Lincoln himself had toured the huge facility early in 1862, walking through the mud as delighted with the raw power of the technological wonder as any boy at the circus.Lincoln watched 100-pounder and 200-pounder Parrott rifles hurl their heavy shells thousands of yards through a gap in the highlands to the precipitous banks of “Crows Nest,” while the deep clamor of gunfire echoed back from the hills like the roar of a great battle. Afterwards, he tramped delightedly about the plant, regardless of mud and rain. Raised a few inches from the ground on sleepers were bars of iron four inches square and sixty feet long, ready to be heated red-hot and coiled around mandrels by machinery. Near by, Lincoln saw these coiled bars welded by a great trip hammer, turned down, reheated and shrunk onto guns-forming the bands which were the trademark of the Parrotts. His face felt the heat and dazzle of the foundry where the guns were cast. He looked on as they were bored, rifled, turned and polished. And in another building he watched workmen turn out Parrott shells, distinguished by the brass expanding ring for taking the rifle grooves. Before Lincoln left Cold Spring, he had had seen about all there was to see in the making of rifled cannon.

Three days after Lincoln left, the first batch of guns was shipped to Major General McClellan, who was fighting on the approaches to Richmond. But it was not the great pieces that Lincoln saw at the testing range that armed so many of the field batteries of the Union field armies. It was the 10- and 20-pounder medium and heavy field guns. The latter, posted on Little Round Top, had cut long, gory furrows through the ranks of the Virginians and North Carolinians who had marched to glory and slaughter in Pickett’s Charge at Gettysburg. One shot alone brought down almost fifty men.

This beating fiery heart of the Union war effort was much on the minds of two men as Albany’s funeral pyre sent its smoke down the Hudson River Valley.

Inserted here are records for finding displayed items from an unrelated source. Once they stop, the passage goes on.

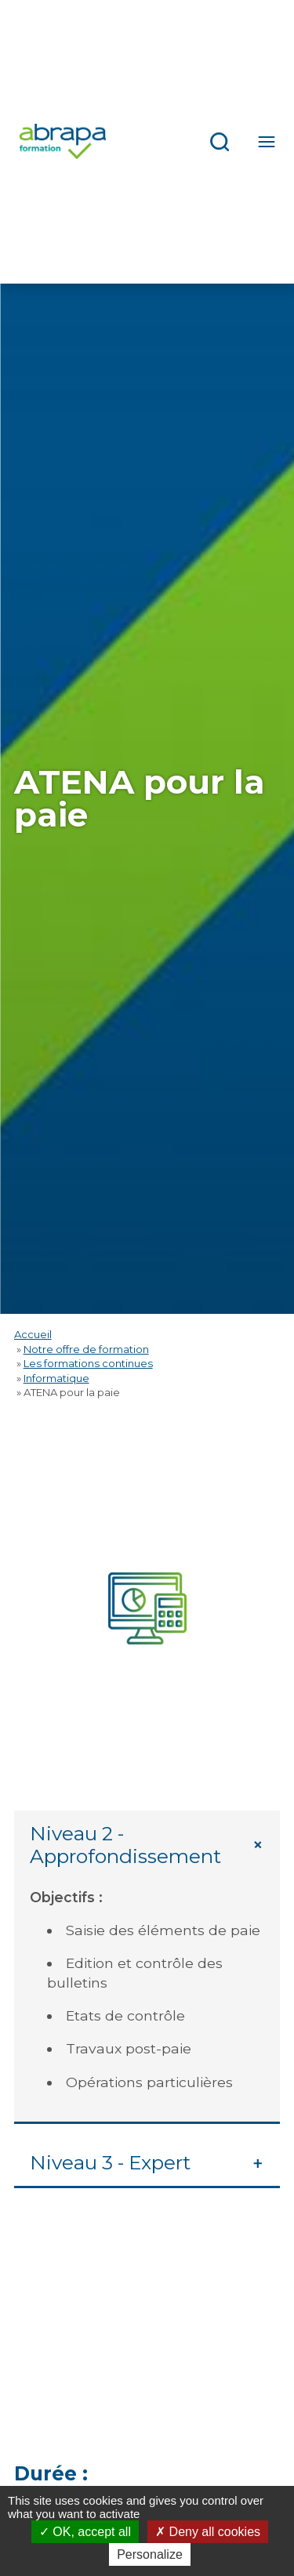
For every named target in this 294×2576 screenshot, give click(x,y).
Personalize (150, 2554)
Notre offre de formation (86, 1349)
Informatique (56, 1378)
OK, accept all (85, 2531)
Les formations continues (88, 1363)
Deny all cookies (207, 2531)
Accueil (33, 1334)
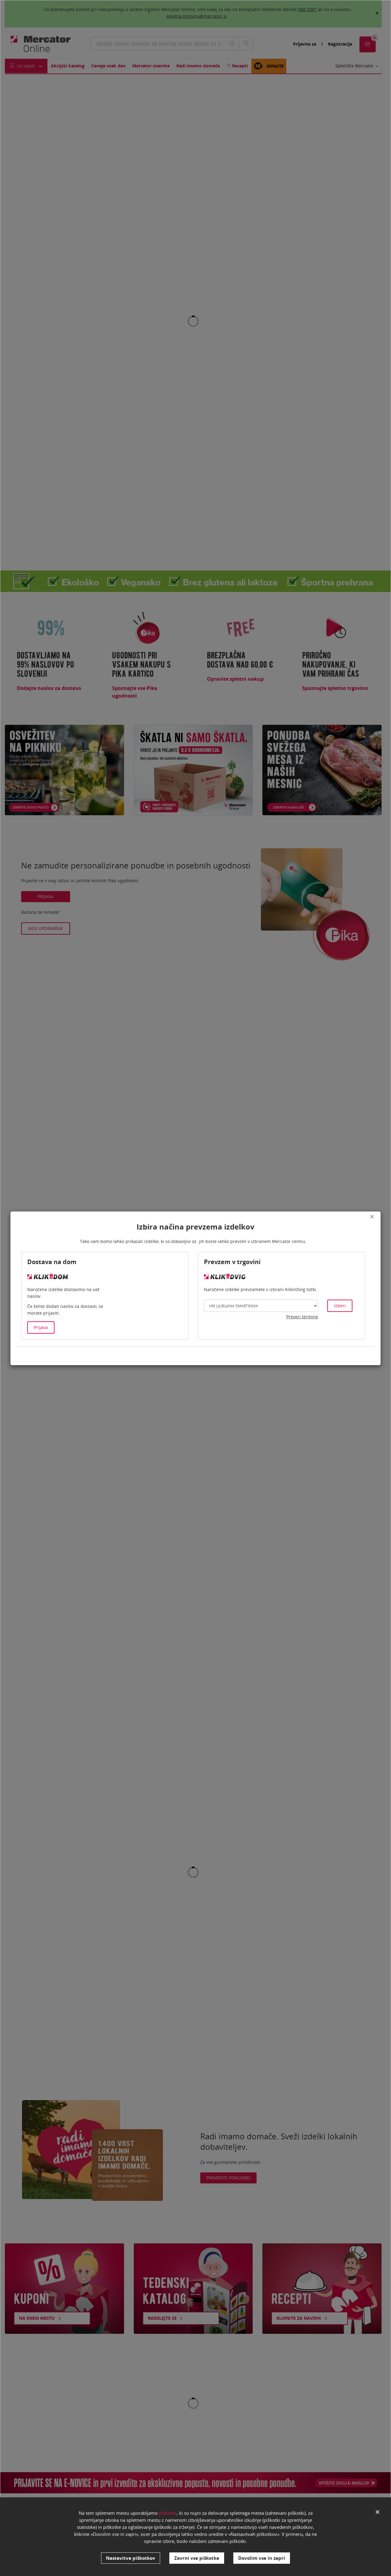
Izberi (340, 1306)
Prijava (41, 1327)
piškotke (168, 2513)
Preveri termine (302, 1317)
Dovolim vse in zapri (261, 2558)
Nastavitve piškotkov (130, 2558)
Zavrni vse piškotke (196, 2558)
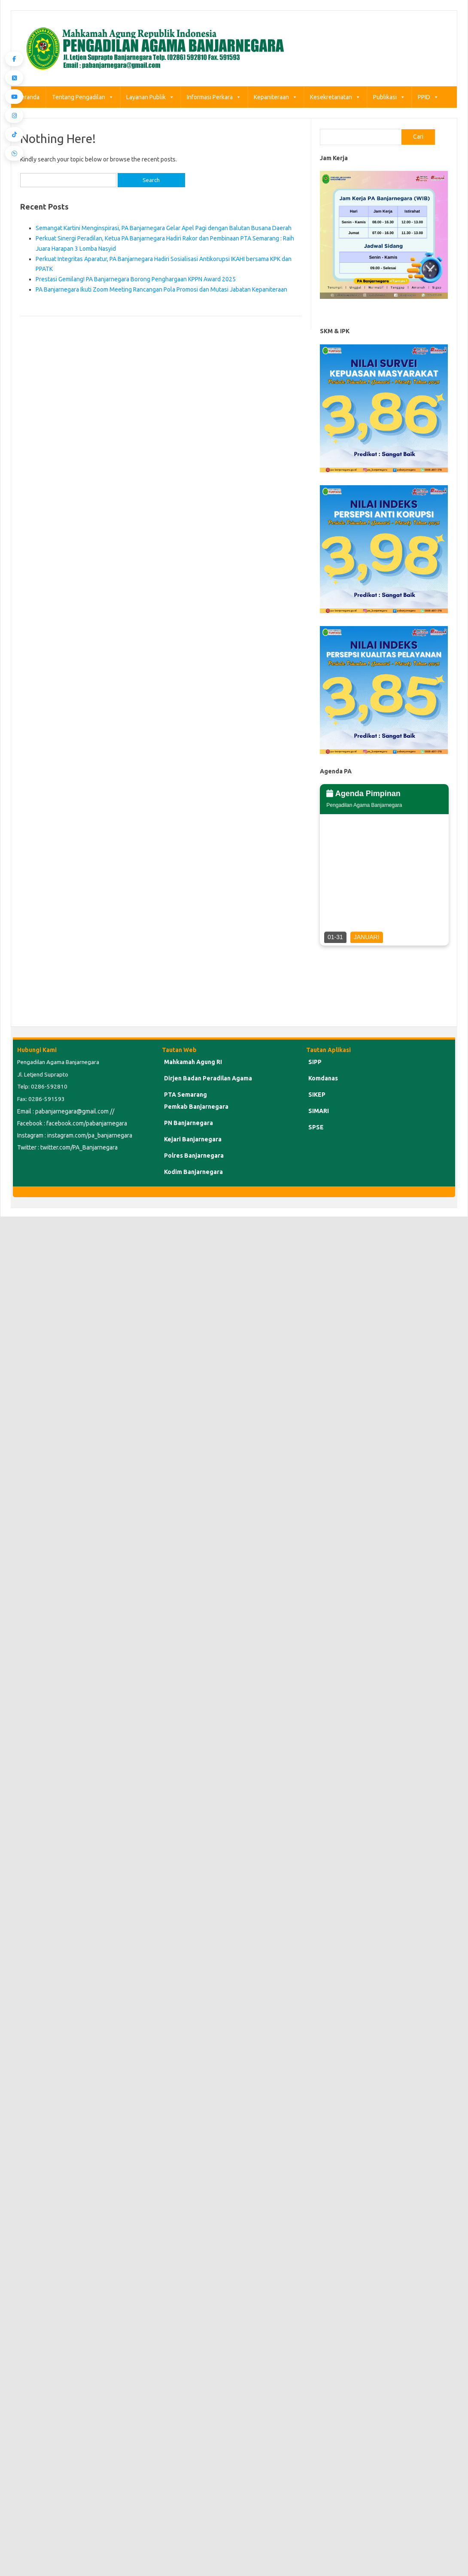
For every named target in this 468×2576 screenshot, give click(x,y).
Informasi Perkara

British raiding parties steaming down the Hudson or striking nearby cities were scorching the ability of the Union to make war. Barely ten miles to the north of Albany, Schenectady, a growing industrial city of ten thousand, was the first to feel the enemy’s hand. British troops marched into the city to destroy the Schenectady Locomotive Works, which had already produced eighty-four superb locomotives for the federal government’s war effort. Thirty miles south of Albany, the thriving river port of Hudson was the next target because of the Hudson Iron Company’s ironworks. It was also the country’s major inland refining and distribution center for whale oil. All it took was one overeager Canadian militiaman to throw a torch into one of the warehouses filled to the ceiling with refined oil. The fire exploded the building, sending flaming jets of whale oil through the air and flooding down streets. Its magnificent opera house was quickly wreathed in flames as the liquid fire licked up the walls. Soon the entire town was ablaze, and a huge pall of black, greasy smoke floated down the valley.

Maj. Gen. Lord Paulet’s orders, courtesy of Wolseley, had included a red-line paragraph to send a raiding party downriver, if practicable, to destroy the foundry at Cold Spring. With Watervliet Arsenal a gutted ruin, Paulet’s appetite had been whetted. A guards’ officer did not normally think in terms of destroying the enemy’s industrial base, but he did often think of fame. And Wolseley had spent a great deal of time exciting Paulet’s ambition by explaining how well this stroke would be received in England, where the idea of the world’s greatest foundry being in America did not sit well at all.